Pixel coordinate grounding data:
-*-

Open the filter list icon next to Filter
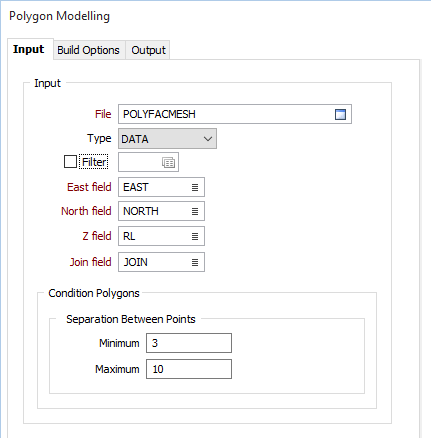point(168,162)
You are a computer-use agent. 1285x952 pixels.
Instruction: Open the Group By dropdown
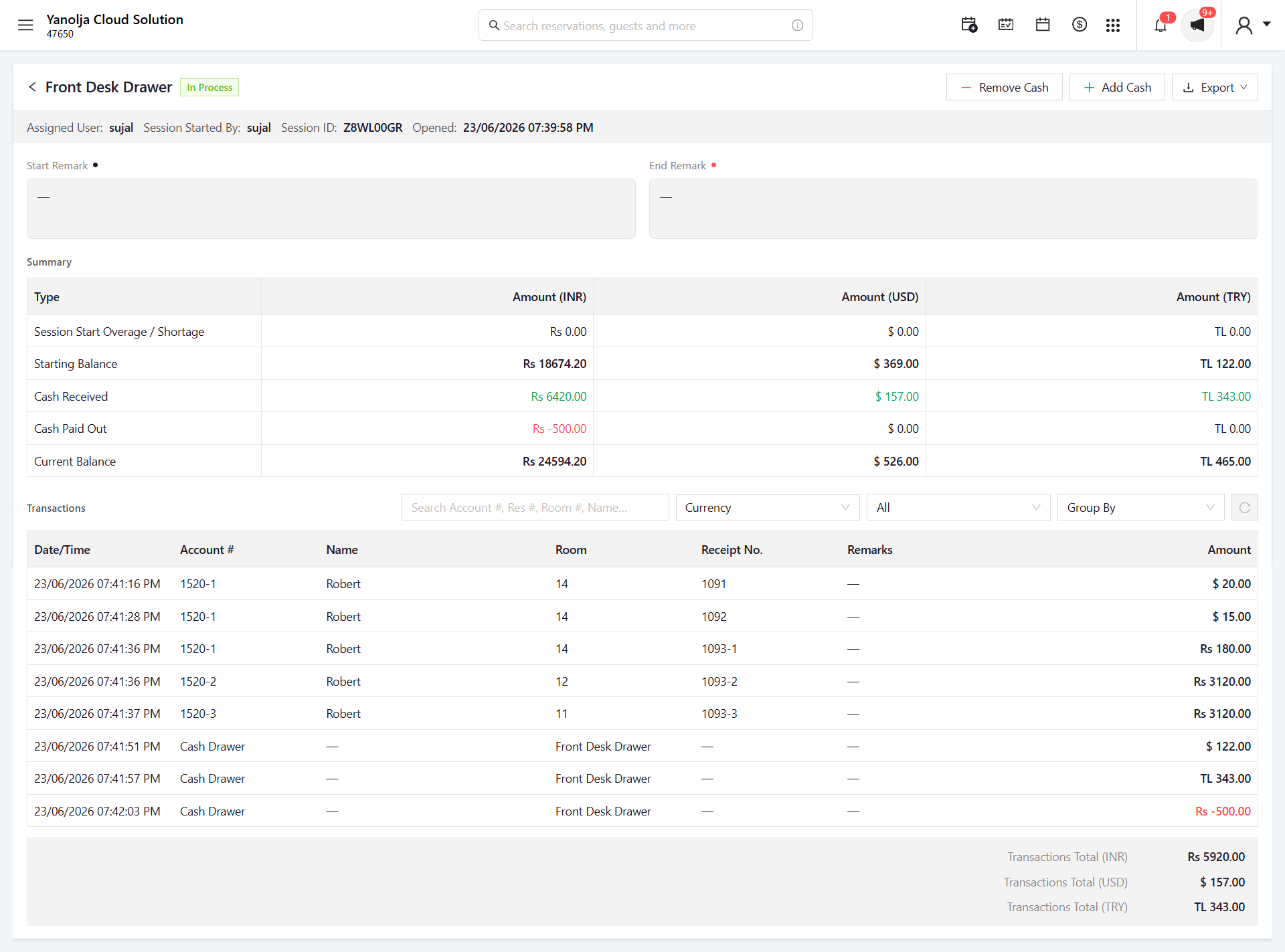[1140, 508]
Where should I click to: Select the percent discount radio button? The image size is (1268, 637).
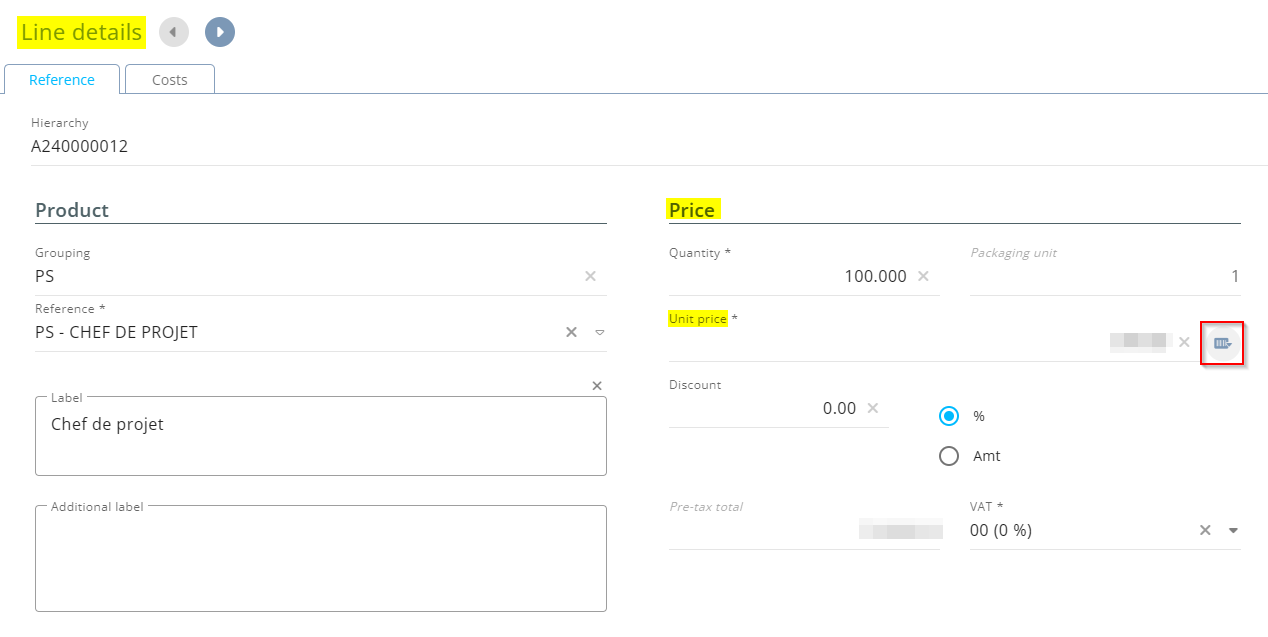[x=949, y=416]
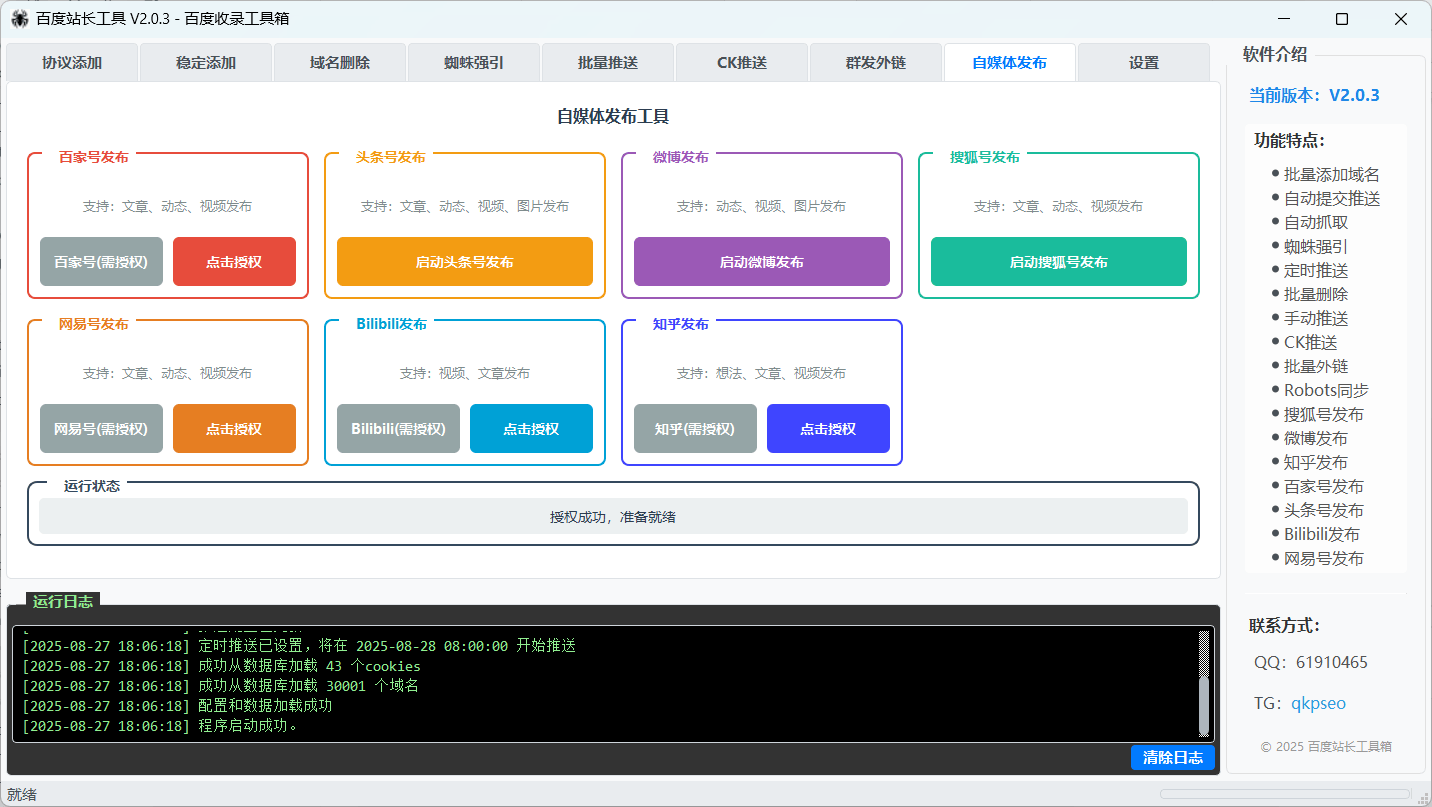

-*-

**What to produce**
Write out every line of the entries above exactly, and omit their pictures.

**Task answer**
Open the filter list icon next to Filter
point(168,162)
You are a computer-use agent. 1285x952 pixels.
Instruction: Open the Group By dropdown
[1140, 508]
Where should I click to: Select the percent discount radio button? The image size is (1268, 637).
[x=949, y=416]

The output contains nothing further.